5.2 EEA, Switzerland and UK transfers. In the event either Party Processes the Personal Information of individuals residing in the EEA, Switzerland or the United Kingdom as part of the Services, that Party shall only be permitted to transfer such Personal Information outside those jurisdictions if such transfers comply with the Applicable Data Protection Laws.
5.3 Use of Standard Contractual Clauses. To the extent any transfer under Section 5.2 is made to a country not deemed adequate by the European Commission or other governmental bodies or is not transferred pursuant to an Alternative Transfer Mechanism, the Parties agree that the relevant set of Standard Contractual Clauses shall be applicable, with the transferring Party acting as the “data exporter” and the receiving Party acting as the “data importer.” In such instances, the Parties will work together to execute the applicable terms or other measures required to comply with the Applicable Data Protection Law.
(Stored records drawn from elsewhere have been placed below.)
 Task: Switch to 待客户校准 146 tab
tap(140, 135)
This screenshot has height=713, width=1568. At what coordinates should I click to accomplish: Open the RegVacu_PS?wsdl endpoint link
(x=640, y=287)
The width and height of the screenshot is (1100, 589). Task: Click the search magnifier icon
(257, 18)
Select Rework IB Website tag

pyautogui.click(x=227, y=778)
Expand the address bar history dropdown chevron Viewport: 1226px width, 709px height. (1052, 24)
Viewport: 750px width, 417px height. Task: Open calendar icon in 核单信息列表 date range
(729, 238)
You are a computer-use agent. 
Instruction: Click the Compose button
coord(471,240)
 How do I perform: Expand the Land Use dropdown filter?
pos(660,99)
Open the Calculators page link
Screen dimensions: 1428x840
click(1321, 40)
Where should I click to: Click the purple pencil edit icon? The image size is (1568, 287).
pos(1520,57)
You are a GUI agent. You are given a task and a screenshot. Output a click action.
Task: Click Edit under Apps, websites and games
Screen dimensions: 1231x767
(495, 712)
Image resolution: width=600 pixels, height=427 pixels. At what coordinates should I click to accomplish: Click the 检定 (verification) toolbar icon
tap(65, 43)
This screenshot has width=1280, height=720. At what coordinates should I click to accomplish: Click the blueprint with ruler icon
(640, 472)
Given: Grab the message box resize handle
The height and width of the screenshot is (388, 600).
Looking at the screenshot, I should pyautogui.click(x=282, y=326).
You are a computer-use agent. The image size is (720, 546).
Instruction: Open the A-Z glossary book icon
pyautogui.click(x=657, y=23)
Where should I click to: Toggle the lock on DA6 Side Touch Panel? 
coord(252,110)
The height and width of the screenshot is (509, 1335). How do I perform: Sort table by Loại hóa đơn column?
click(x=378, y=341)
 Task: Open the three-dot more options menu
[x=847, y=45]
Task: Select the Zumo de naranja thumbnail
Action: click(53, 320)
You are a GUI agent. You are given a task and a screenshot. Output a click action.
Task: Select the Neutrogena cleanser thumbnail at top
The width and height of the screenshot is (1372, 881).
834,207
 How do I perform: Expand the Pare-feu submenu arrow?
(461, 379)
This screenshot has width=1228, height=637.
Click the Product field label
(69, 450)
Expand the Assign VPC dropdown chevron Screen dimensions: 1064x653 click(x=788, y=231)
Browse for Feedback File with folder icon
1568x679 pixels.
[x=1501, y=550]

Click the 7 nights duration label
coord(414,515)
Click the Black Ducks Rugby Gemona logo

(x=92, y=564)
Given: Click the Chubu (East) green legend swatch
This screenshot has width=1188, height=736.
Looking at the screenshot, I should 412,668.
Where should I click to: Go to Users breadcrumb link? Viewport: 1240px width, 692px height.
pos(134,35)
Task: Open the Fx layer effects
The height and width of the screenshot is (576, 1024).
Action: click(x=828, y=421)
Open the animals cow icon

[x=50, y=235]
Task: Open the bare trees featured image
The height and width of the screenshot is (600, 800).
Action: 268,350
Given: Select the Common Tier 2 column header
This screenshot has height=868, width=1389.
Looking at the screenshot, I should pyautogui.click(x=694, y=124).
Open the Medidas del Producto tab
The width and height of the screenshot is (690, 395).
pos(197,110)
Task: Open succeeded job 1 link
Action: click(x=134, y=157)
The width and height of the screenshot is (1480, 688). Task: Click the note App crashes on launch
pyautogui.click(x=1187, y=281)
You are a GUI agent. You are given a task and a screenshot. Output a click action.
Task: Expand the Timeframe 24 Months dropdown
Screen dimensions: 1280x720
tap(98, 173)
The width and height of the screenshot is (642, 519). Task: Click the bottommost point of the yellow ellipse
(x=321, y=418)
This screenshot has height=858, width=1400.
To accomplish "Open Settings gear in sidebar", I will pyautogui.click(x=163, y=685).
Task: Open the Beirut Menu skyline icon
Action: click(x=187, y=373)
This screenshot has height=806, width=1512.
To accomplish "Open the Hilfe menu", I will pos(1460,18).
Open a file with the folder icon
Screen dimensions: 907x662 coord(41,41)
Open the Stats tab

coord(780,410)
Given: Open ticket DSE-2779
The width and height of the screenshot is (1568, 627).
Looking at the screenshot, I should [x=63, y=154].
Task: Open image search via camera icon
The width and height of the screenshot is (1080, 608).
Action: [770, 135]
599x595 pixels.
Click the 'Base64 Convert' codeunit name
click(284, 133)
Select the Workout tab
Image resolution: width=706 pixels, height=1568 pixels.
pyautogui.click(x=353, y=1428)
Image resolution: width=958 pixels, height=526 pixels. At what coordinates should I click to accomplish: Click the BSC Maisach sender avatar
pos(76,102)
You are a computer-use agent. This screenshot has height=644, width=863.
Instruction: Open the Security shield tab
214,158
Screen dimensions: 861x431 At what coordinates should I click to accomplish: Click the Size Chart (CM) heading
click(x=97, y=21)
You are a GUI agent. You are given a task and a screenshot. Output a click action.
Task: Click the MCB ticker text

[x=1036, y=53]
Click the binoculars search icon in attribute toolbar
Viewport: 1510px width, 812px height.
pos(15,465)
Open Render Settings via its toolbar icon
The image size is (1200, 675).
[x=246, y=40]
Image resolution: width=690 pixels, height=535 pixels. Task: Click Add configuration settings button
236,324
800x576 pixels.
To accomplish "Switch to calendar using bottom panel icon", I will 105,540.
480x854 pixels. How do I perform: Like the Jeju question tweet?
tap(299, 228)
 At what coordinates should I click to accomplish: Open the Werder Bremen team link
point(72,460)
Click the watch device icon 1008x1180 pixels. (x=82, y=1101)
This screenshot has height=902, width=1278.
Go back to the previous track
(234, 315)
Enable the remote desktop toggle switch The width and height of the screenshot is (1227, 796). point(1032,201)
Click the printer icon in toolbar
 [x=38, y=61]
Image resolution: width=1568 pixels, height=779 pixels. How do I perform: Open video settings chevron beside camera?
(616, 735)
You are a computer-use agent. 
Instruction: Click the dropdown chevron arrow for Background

Toast has entered into an intra-company set of Standard Contractual Clauses as part of its compliance with this Section and as part of providing the Services under the Agreement. A copy of those Standard Contractual Clauses can be requested by emailing [email protected].
5.4 Alternative Transfer Mechanisms. If either Party relies on an Alternative Transfer Mechanism as a legal ground for the transfer of Personal Information under the Agreement, that Party shall be responsible for ensuring that the Alternative Transfer Mechanism provides the same level of protection for Personal Information as imposed on the Parties under this Addendum.
6.1 Assurances. Notwithstanding any requirements or specific rights granted to the Parties under the Applicable Data Protection Laws, each Party shall, with reasonable notice, have the right to obtain assurances from the other Party to verify each Party’s compliance with the terms of this Addendum if it has a reasonable suspicion of a breach or a potential breach under this Addendum.
6.2 Survival. Each Party’s obligations under this Addendum will survive the termination of the Agreement to the extent either Party continues to Process Personal Information covered by the Agreement.
6.3 Severability. If any court or competent authority decides that any term of this Addendum is held to be invalid, unlawful, or unenforceable to any extent, such term shall, to that extent only, be severed from the remaining terms, which shall continue to be valid to the fullest extent permitted by law.
6.4 Waiver. Either Party’s failure to enforce any provision of this Addendum shall not constitute a waiver of that or any other provision and will not relieve the other Party from the obligation to comply with such provision.